Data records:
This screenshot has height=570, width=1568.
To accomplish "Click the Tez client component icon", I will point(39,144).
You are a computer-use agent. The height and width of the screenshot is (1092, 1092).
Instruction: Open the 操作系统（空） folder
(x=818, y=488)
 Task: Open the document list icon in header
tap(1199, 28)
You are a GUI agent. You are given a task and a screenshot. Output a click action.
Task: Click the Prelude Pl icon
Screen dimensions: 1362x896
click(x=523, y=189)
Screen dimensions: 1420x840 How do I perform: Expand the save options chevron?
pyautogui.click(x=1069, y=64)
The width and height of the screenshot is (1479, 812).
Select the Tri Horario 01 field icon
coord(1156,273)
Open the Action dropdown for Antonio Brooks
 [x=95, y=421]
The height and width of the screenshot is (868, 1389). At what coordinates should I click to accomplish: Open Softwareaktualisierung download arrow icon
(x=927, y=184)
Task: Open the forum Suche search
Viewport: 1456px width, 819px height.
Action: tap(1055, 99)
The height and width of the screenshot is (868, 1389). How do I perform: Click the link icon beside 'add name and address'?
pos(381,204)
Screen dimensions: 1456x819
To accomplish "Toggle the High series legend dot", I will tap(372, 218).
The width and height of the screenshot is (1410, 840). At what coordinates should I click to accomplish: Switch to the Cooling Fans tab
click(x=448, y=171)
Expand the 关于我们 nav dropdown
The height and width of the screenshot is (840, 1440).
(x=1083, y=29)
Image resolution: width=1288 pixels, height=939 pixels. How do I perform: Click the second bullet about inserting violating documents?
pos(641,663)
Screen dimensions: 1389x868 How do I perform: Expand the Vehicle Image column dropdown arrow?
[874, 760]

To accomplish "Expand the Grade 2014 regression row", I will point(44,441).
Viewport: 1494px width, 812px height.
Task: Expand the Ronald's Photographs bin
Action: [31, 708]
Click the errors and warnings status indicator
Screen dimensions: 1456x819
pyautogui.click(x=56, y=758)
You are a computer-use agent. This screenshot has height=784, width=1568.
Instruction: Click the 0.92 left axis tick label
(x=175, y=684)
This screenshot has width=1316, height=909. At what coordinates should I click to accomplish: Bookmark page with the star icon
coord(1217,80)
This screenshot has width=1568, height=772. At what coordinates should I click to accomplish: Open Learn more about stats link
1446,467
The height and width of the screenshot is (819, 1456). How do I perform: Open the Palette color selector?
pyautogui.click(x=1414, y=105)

> [Problem]:
Every line above should be duplicated exactly as it stands.

> [Result]:
This screenshot has height=570, width=1568.
To accomplish "Click the Tez client component icon", I will point(39,144).
You are a computer-use agent. The height and width of the screenshot is (1092, 1092).
Instruction: Open the 操作系统（空） folder
(x=818, y=488)
 Task: Open the document list icon in header
tap(1199, 28)
You are a GUI agent. You are given a task and a screenshot. Output a click action.
Task: Click the Prelude Pl icon
Screen dimensions: 1362x896
click(x=523, y=189)
Screen dimensions: 1420x840 How do I perform: Expand the save options chevron?
pyautogui.click(x=1069, y=64)
The width and height of the screenshot is (1479, 812).
Select the Tri Horario 01 field icon
coord(1156,273)
Open the Action dropdown for Antonio Brooks
 [x=95, y=421]
The height and width of the screenshot is (868, 1389). At what coordinates should I click to accomplish: Open Softwareaktualisierung download arrow icon
(x=927, y=184)
Task: Open the forum Suche search
Viewport: 1456px width, 819px height.
Action: tap(1055, 99)
The height and width of the screenshot is (868, 1389). How do I perform: Click the link icon beside 'add name and address'?
pos(381,204)
Screen dimensions: 1456x819
To accomplish "Toggle the High series legend dot", I will tap(372, 218).
The width and height of the screenshot is (1410, 840). At what coordinates should I click to accomplish: Switch to the Cooling Fans tab
click(x=448, y=171)
Expand the 关于我们 nav dropdown
The height and width of the screenshot is (840, 1440).
(x=1083, y=29)
Image resolution: width=1288 pixels, height=939 pixels. How do I perform: Click the second bullet about inserting violating documents?
pos(641,663)
Screen dimensions: 1389x868 How do I perform: Expand the Vehicle Image column dropdown arrow?
[874, 760]

To accomplish "Expand the Grade 2014 regression row", I will point(44,441).
Viewport: 1494px width, 812px height.
Task: Expand the Ronald's Photographs bin
Action: [31, 708]
Click the errors and warnings status indicator
Screen dimensions: 1456x819
pyautogui.click(x=56, y=758)
You are a computer-use agent. This screenshot has height=784, width=1568.
Instruction: Click the 0.92 left axis tick label
(x=175, y=684)
This screenshot has width=1316, height=909. At what coordinates should I click to accomplish: Bookmark page with the star icon
coord(1217,80)
This screenshot has width=1568, height=772. At what coordinates should I click to accomplish: Open Learn more about stats link
1446,467
The height and width of the screenshot is (819, 1456). How do I perform: Open the Palette color selector?
pyautogui.click(x=1414, y=105)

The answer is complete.